Taliban attackers stormed a regional police headquarters in eastern Afghanistan today, killing five officers and injuring 22 people in an assault launched by a suicide bomber.

U.S. Officials say most of these attacks stem from cultural misunderstandings or grudges between Afghan and foreign troops, not necessarily a Taliban or terrorist plot.

At least one Afghan soldier was also wounded in the attack.

The Taliban stormed a police headquarters in eastern Afghanistan on Sunday after striking it with two suicide vehicle bombs, killing several police officers, officials said. The others held out against Afghan special forces that had responded to the attack, he said.

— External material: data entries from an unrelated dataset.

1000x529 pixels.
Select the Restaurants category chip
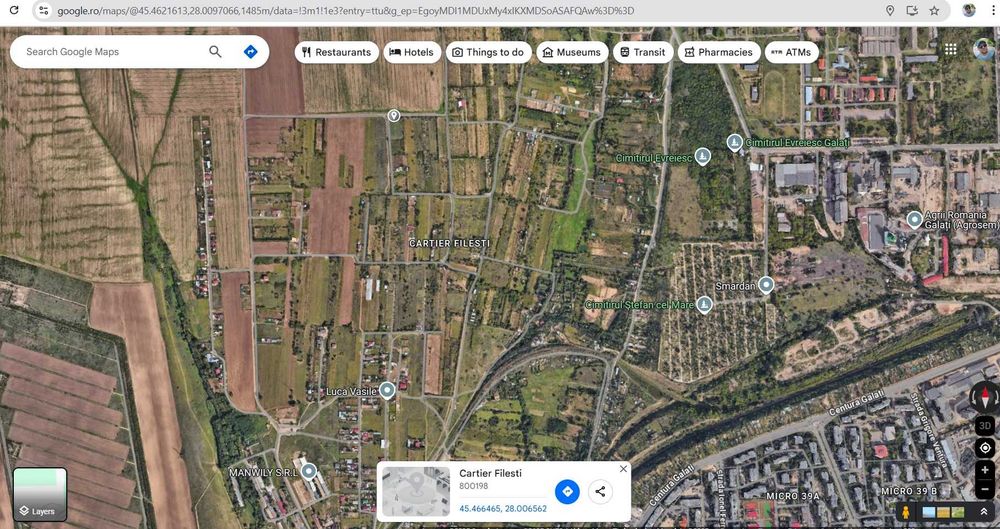(x=336, y=52)
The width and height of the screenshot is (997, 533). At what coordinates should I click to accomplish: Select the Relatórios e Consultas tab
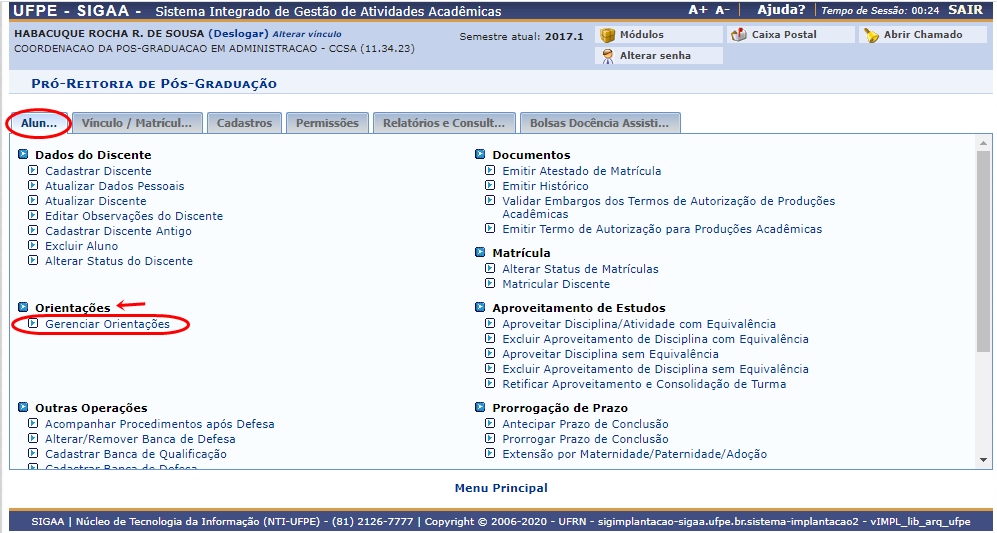point(444,123)
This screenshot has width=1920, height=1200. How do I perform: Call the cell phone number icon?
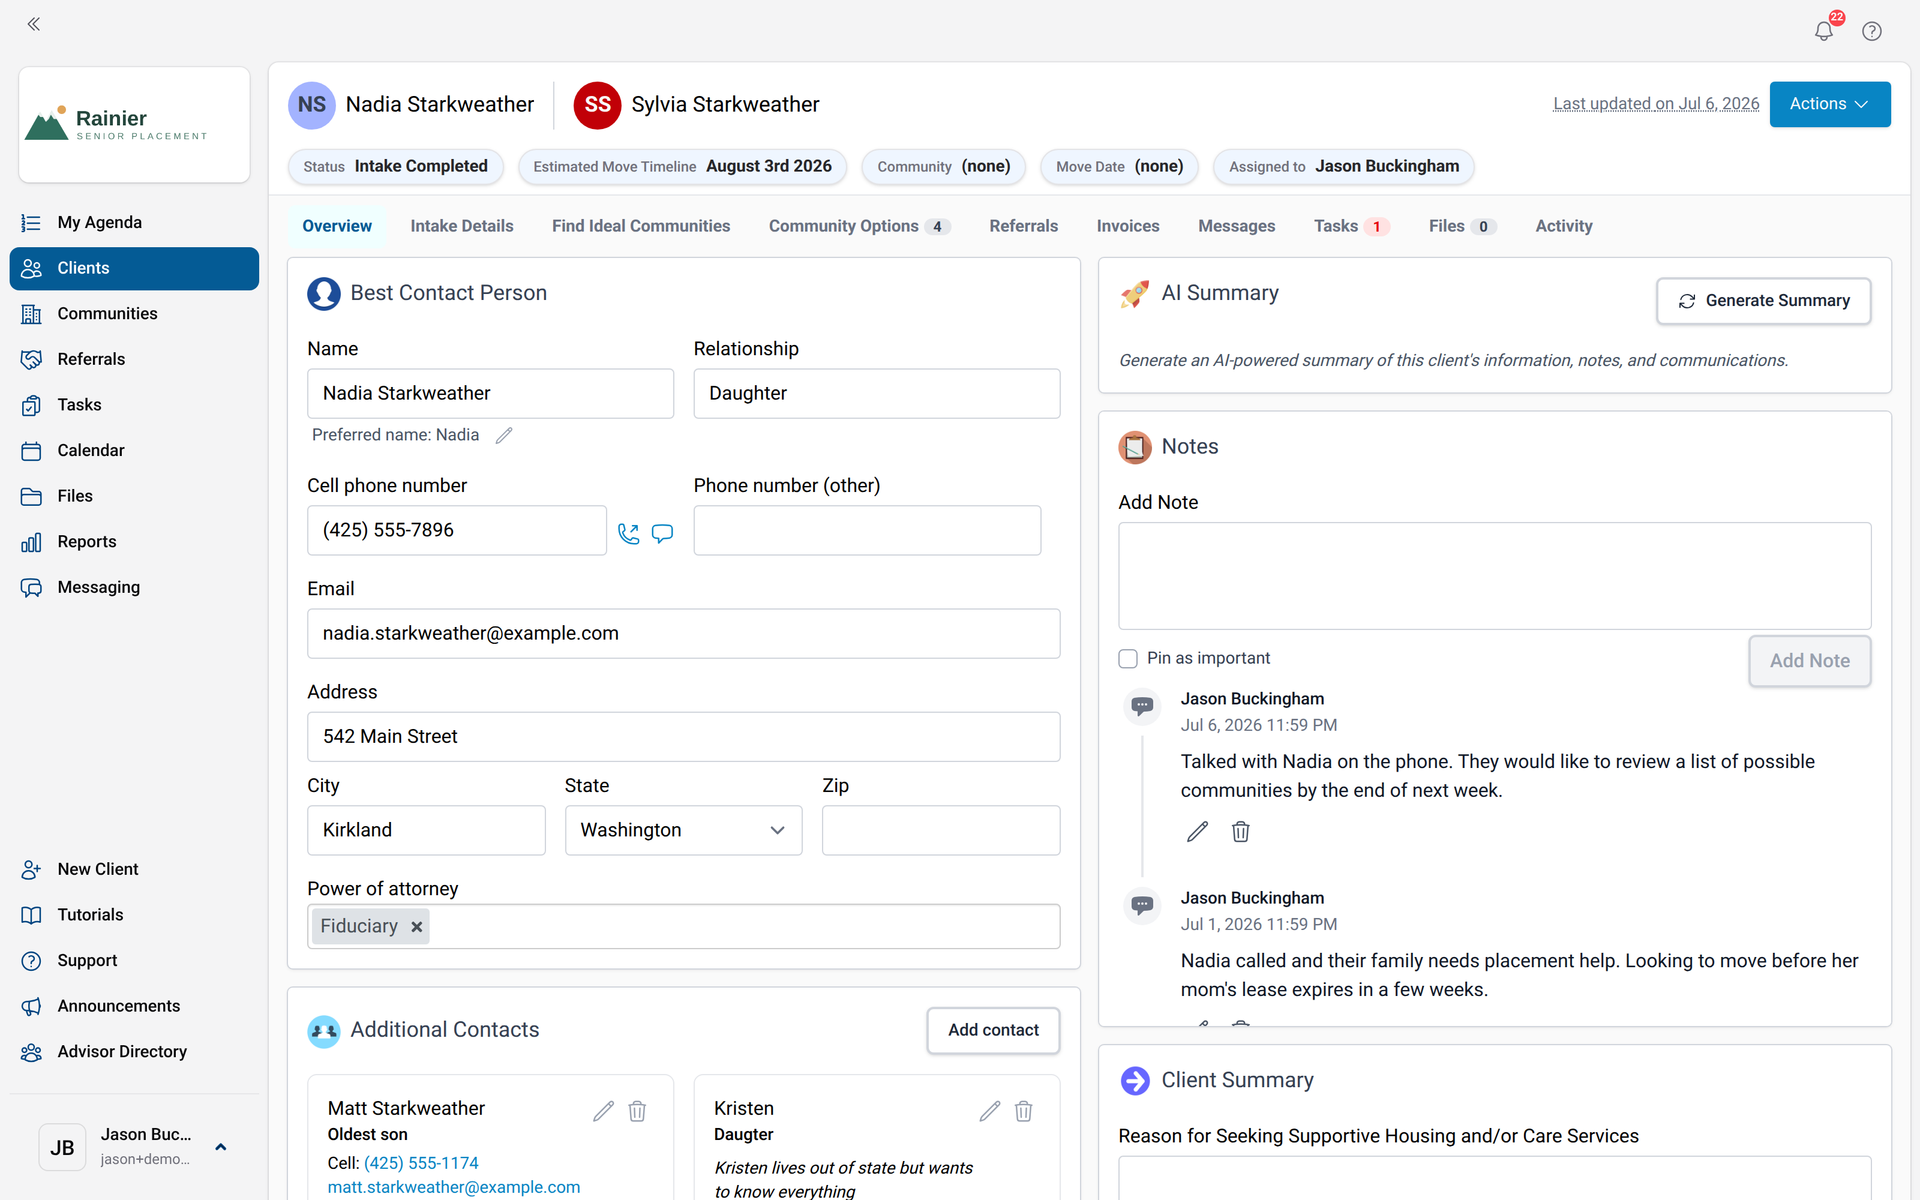pyautogui.click(x=628, y=533)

Seven U.S. military service members were injured in an insider attack in Northern Afghanistan Saturday.

"Two other attackers are still clashing with security forces", an Afghan security official told Tolo News.

The man who attacked Camp Shaheen, the Afghan military base, was wearing an Afghan military uniform, the second such attack in the country in a week. A second report done in 2011 by USA military psychologists and behavioral scientists, who interviewed dozens of Afghan and American soldiers, discovered a dramatic cultural disconnect, with most Afghan soldiers feeling mistreated and insulted by their American allies.

Earlier this year in March a similar insider attack wounded three U.S. soldiers at an Afghan military complex in Helmand province.

Since peaking at a force of about 100,000 troops, some 8,400 US service members remain in Afghanistan after most North Atlantic Treaty Organisation forces pulled out in 2014.

The Taliban praised the attack, but did not claim responsibility.

They also announced their support to the government of national unity for the implementation of law.

Green-on-blue attacks have been a major problem during NATO's long years fighting alongside Afghan forces.